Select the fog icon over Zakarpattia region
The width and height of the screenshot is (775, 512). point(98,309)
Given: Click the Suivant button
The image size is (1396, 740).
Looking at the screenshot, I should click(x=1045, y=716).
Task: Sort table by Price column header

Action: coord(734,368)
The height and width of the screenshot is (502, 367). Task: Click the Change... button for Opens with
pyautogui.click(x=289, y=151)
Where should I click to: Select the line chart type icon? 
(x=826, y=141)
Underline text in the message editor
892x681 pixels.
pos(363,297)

==

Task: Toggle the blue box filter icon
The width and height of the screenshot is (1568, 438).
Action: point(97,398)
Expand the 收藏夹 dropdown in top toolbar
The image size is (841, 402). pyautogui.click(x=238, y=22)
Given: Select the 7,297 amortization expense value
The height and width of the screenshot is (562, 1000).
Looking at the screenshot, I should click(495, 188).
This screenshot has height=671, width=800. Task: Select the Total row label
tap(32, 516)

What to do:
Rewrite the material from the line containing "Select the fog icon over Zakarpattia region" down through the line containing "pos(363,297)", renaming "Task" to "Instruction" and leaving everything else unchanged.

In response:
Select the fog icon over Zakarpattia region
The width and height of the screenshot is (775, 512). point(98,309)
Given: Click the Suivant button
The image size is (1396, 740).
Looking at the screenshot, I should click(x=1045, y=716).
Instruction: Sort table by Price column header

Action: coord(734,368)
The height and width of the screenshot is (502, 367). Instruction: Click the Change... button for Opens with
pyautogui.click(x=289, y=151)
Where should I click to: Select the line chart type icon? 
(x=826, y=141)
Underline text in the message editor
892x681 pixels.
pos(363,297)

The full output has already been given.